Posted by wellscam on Fri, 11 Feb 2022 01:50:52 +0100

1, Container technology

Before the emergence of virtual machine (VMware), due to the dependency of application deployment, new applications often need to be deployed on independent servers, resulting in low utilization of hardware resources. The emergence of VMware perfectly solves this problem.

However, VMware also has shortcomings. First, VMware is actually a virtual independent OS, which requires additional CPU, RAM and storage resources; Secondly, since the virtual machine is an independent OS, the startup is relatively slow; Finally, for independent OS, separate patch & monitoring is required, and for commercial applications, system authorization is also required.

Based on the above reasons, large Internet companies represented by google have been exploring the disadvantages of replacing virtual machine model with container technology.

In the virtual machine model, Hypervisor is hardware virtualization - dividing hardware resources into virtual resources and packaging them into the software structure of VM, while the container model is OS virtualization.

The container shares the host OS to realize process level isolation. Compared with the virtual machine, the container has fast startup, low resource consumption and easy migration.

1.1 Linux container

Modern container technology originated from Linux, and its core technologies include kernel namespace, control group and union file system.

  • Kernel Namespace

    Responsible for isolation

The complexity of container technology makes it difficult to popularize. Knowing the emergence of Docker, Docker makes the use of container technology simple.

At present, there is no Mac container. windows platform win10 and win server2016 already support windows container.

Note that because the container shares the host operating system, the windows container cannot run on the Linux system, but Docker for Mac and Docker for Windows support the Linux container by starting a lightweight Linux VM

In windows, the system must be 64 bit windows 10 and enabled Hyper-V And container properties.

1.2 Docker installation

Omitted, Mac installation reference here , windows installation reference here.

1.3 basic concepts

1.3.1 docker engine architecture

After successful installation, execute docker version and output something similar to the following:

  • Docker daemon

    • Image management, image construction, API, authentication, core network, etc.

    The early Docker engine only included LXC and daemon, while daemon coupled client, API, runtime, image construction and other functions.
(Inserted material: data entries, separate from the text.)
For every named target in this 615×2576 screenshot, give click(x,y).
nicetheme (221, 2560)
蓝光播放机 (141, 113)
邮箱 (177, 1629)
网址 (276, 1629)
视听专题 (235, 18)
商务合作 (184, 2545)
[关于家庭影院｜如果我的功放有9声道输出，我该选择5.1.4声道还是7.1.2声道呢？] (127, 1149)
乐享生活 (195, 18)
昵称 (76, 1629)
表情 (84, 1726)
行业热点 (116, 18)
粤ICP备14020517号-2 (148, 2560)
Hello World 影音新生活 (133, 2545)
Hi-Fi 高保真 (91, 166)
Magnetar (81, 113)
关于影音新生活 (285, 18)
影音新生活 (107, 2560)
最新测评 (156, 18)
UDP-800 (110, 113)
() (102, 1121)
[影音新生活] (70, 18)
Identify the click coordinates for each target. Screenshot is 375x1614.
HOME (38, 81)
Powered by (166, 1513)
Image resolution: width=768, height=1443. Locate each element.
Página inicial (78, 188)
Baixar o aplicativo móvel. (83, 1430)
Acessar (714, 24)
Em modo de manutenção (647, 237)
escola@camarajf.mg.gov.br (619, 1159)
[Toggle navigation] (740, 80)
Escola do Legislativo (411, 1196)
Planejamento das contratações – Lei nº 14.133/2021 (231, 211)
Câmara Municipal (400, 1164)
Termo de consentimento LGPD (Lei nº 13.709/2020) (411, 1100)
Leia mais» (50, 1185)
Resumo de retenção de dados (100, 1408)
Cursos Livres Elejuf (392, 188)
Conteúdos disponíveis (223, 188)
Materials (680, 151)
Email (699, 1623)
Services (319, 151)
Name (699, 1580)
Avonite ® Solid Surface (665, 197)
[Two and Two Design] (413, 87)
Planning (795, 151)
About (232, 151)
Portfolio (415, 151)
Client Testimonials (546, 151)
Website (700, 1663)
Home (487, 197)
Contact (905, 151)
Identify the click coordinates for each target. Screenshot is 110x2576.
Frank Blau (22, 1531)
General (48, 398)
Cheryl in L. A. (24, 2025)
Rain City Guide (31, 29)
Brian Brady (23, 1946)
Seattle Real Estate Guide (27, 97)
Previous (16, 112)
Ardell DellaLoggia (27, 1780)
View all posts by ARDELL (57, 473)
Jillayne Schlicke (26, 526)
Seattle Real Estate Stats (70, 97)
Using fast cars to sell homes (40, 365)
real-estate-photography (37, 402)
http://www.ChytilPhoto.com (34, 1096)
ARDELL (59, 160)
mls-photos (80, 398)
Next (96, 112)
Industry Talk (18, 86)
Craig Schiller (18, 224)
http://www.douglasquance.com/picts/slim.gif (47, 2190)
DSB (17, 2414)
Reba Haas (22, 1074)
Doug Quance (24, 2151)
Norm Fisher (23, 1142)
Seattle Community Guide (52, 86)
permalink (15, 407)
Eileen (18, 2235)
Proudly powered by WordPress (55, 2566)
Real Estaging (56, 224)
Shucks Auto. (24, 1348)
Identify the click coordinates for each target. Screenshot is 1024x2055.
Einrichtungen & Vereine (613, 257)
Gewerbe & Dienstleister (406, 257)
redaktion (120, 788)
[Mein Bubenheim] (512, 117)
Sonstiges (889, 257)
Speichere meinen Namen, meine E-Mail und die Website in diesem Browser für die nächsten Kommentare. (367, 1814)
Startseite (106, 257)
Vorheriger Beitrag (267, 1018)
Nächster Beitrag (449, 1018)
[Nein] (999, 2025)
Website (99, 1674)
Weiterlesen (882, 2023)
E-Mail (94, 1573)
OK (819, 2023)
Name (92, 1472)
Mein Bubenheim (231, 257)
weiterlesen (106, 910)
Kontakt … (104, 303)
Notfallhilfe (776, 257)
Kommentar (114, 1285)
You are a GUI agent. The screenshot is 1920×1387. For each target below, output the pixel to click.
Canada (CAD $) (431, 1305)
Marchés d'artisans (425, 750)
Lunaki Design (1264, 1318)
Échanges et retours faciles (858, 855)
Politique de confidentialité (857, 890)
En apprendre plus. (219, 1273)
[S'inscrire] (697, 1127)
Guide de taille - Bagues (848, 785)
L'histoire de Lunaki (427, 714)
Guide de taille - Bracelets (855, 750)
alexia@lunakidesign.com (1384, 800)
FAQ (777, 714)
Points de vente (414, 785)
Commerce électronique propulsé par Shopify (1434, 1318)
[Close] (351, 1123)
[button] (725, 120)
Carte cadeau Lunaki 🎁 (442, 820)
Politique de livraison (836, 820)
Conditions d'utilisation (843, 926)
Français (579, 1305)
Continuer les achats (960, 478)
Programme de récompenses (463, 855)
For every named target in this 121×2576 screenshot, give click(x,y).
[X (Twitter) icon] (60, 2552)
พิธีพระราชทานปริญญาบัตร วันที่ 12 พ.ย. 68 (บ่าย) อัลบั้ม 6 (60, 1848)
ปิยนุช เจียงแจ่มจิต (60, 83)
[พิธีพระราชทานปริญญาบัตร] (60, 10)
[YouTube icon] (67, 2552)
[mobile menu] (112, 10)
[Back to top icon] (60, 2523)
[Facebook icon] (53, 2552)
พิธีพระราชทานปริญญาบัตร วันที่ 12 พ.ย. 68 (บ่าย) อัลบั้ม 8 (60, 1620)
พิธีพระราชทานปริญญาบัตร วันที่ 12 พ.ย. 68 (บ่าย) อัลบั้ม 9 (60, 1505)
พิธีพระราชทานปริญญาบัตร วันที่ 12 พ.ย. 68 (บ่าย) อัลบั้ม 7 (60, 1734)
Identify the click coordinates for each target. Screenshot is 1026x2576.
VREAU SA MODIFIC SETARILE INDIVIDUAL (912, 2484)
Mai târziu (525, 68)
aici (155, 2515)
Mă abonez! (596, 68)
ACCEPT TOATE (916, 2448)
The core functions of the disassembled daemon focused on image construction management and API.

  • containerd

    • Encapsulate the execution logic of the container and be responsible for the life cycle management of the container.
  • shim

    • Used to decouple the running container from the daemon (the daemon can be upgraded independently)
    • Keep all STDIN and STDOUT streams open
    • Synchronize container exit status to daemon
  • Runc (container runtime)

    • Specification reference implementation of OCI container runtime (therefore also known as OCI layer)
    • Lightweight Lincontainer wrapper command line interaction tool
    • The only purpose is to create containers
1.3.2 mirroring

The image is composed of multiple layers, including a simplified OS and independent objects of applications and dependent packages. The image is stored in the image warehouse Official image warehouse service.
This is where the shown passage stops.